Changes in Constituent Structure
In grammaticalization it often happens that grammaticalizing expressions change their constituent structure. Thus, it is often said that grammaticalization is the reanalysis of a lexical item as a grammatical item. As Haspelmath (1998) pointed out, often the change can be thought of as a simple change in a category status. Thus, a verb becomes an auxiliary; a serial verb becomes an adposition or a complementizer; a noun becomes a conjunction or adposition. In some cases, however, shifts in constituent boundaries do occur; in particular, it is common to lose some internal constituent boundaries. A prominent example of such a change involves complex prepositions. Many complex prepositions start out as a sequence of two prepositional phrases (e.g., on top of NP) but evolve into a kind of intermediate structure in some analyses—the complex preposition—and eventually they can even develop further into simple prepositions, as has occurred with beside, behind, and among (Hopper & Traugott, 2003; Ko·nig & Kortmann, 1991; Svorou, 1994).
Given the above proposed model, Hay (2001) reasoned that if the complex unit is more frequent than its parts, it is more likely to be accessed as a unit, leading to the loss of analyzability that comes about through categorization. Applied to 'in spite of', we would predict that as the complex phrase becomes more frequent than the simple noun 'spite', it would also become more autonomous and less analyzable.

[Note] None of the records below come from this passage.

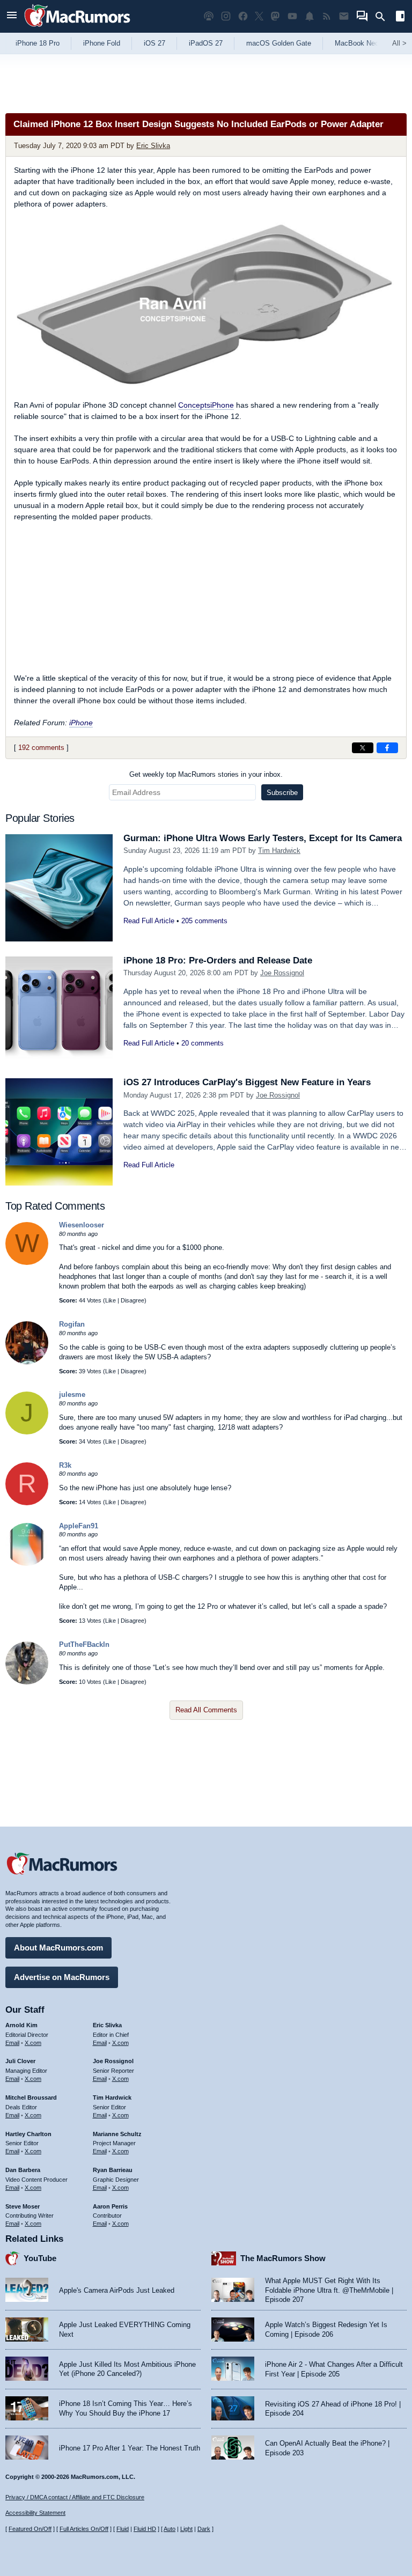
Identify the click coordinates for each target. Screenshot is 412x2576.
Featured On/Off (30, 2529)
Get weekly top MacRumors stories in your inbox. (206, 774)
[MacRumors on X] (259, 16)
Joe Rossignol (282, 973)
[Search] (384, 17)
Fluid (122, 2529)
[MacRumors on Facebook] (243, 16)
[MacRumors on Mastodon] (275, 16)
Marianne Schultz (117, 2134)
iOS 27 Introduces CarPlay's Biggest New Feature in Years (247, 1082)
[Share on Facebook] (387, 747)
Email (12, 2043)
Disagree (132, 1300)
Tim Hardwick (279, 851)
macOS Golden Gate (278, 43)
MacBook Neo (357, 43)
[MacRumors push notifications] (309, 16)
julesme (72, 1394)
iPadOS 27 (206, 43)
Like (110, 1300)
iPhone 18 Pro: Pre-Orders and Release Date (217, 960)
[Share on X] (362, 747)
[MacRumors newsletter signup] (344, 16)
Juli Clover (20, 2061)
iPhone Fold (101, 43)
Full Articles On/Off (84, 2529)
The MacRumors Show (283, 2258)
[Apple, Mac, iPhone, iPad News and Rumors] (77, 28)
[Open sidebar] (400, 17)
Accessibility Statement (35, 2512)
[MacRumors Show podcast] (208, 16)
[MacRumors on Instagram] (225, 16)
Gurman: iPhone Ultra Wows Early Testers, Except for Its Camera (262, 838)
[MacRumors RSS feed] (326, 16)
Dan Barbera (22, 2170)
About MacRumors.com (58, 1947)
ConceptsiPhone (206, 405)
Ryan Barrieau (113, 2170)
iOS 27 (154, 43)
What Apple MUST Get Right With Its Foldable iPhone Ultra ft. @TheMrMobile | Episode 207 (329, 2290)
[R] (26, 1503)
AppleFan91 (78, 1526)
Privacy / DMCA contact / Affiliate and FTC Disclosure (74, 2497)
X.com (33, 2043)
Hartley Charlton (28, 2134)
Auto (169, 2529)
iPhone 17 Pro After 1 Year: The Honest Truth (129, 2448)
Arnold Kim (21, 2025)
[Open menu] (11, 16)
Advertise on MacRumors (61, 1977)
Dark (203, 2529)
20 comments (202, 1043)
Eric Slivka (153, 146)
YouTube (40, 2258)
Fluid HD (145, 2529)
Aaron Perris (110, 2206)
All (399, 43)
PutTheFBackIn (84, 1644)
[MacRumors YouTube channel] (292, 16)
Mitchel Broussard (31, 2097)
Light (186, 2529)
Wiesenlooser (81, 1225)
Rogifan (72, 1324)
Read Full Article (148, 921)
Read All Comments (206, 1710)
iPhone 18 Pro (38, 43)
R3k (65, 1465)
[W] (26, 1262)
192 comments (41, 748)
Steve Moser (22, 2206)
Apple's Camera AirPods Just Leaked (116, 2290)
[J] (26, 1432)
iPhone (81, 722)
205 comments (204, 921)
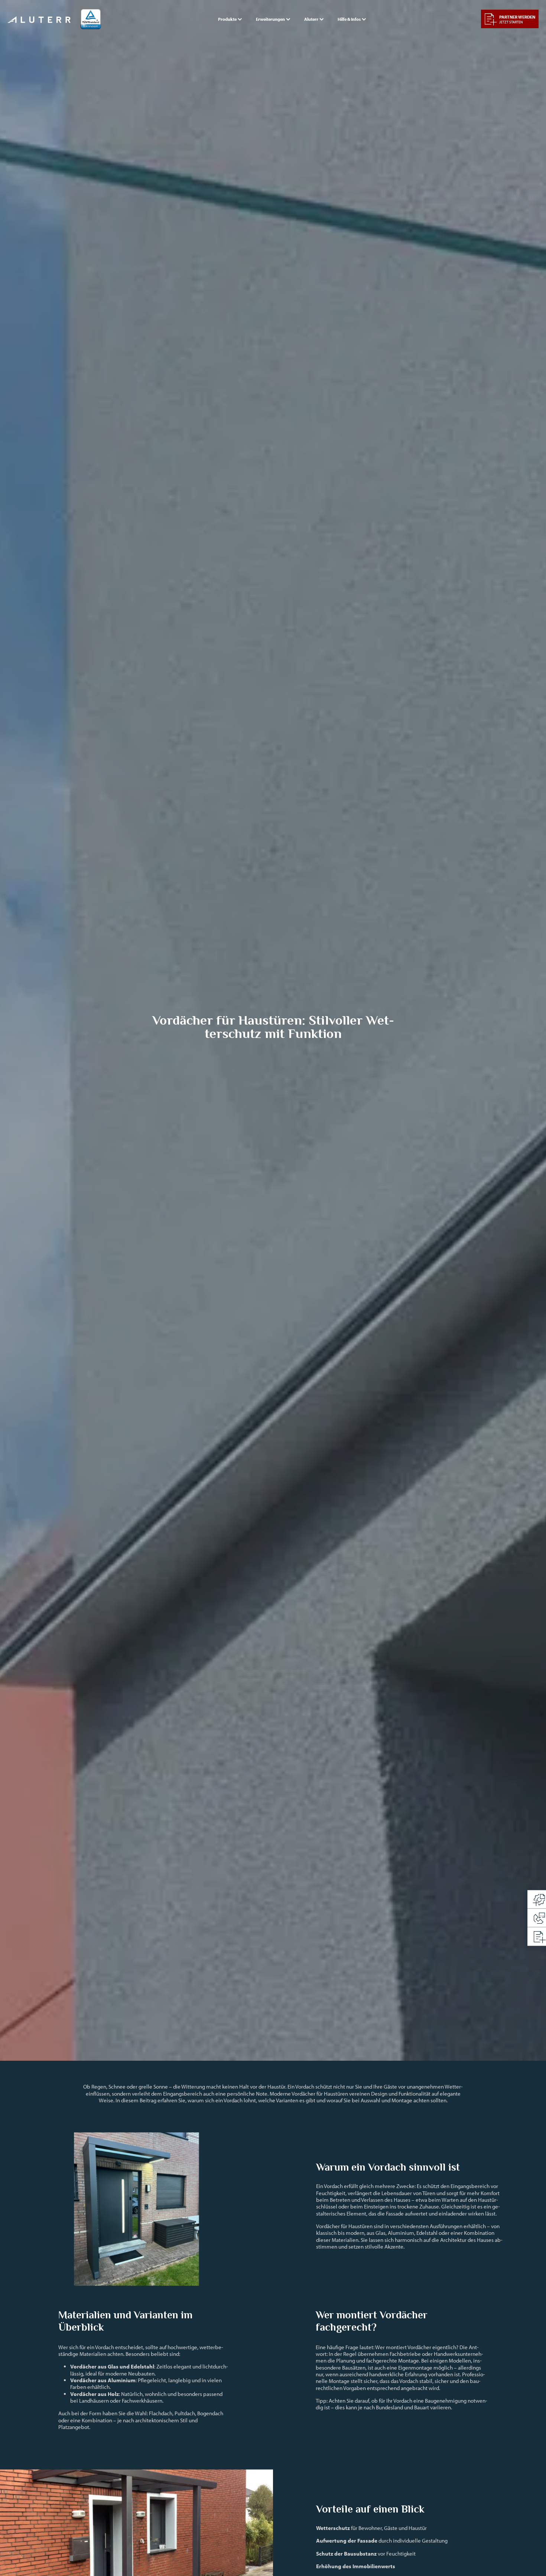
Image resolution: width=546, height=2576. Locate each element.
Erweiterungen (270, 19)
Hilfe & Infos (349, 19)
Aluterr (311, 19)
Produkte (227, 19)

We have taken stock here of the traditional discrete constituency view that holds that a word sequence either has a holistic structure or a unique, nested hierarchical structure. The accounts we have examined ultimately reject usage as an indicator of constituent structure—discarding evidence from semantics and any usage data that might be countered by partial evidence from introspective syntactic tests. Such a conservative approach rejects even the possibility of finding evidence that particular sequences may have reached an intermediate stage of constituency. Moreover, the discrete constituency view would seem to hold that grammar is driven only by abstract syntactic generalizations and is immune to any gradual effects from item-specific usage patterns.
In contrast, as we do not take constituent structure as given innately, we do not give priority to syntactic tests. Rather we consider data from usage, semantics, and language change. Indeed, we have shown that chunking and categorization have semantic effects and change incrementally over time.
Moreover, in keeping with the theory of complex adaptive systems, we consider constituent structure to be emergent from the domain-general processes of chunking and categorization. Human minds track multiple factors related to constituency, and this complex processing correlates with a rich and dynamic structural representation for word sequences. In our model, constituency is the result of interacting influences that are both local and global in nature. The global influences that help shape constituents correspond to general patterns in usage. On the other hand, constituency may also be shaped locally by item-specific forces over time. If a sequence is consistently used in a particular context (with complex prepositions like in spite of as a case in point), that sequence will gradually form into a unit, overriding general patterns elsewhere in usage. In this regard, we embrace Bolinger’s early complex systems view of language as a “jerry-built” and heterogeneous structure that is also intricate and tightly organized (1976, p. 1). Rather than assuming that structure is given a priori via top-down blueprints, we agree with Bolinger (1976) and Hopper (1987) that structure emerges locally and is subject to ongoing revision, even while general patterns exhibit apparent stability.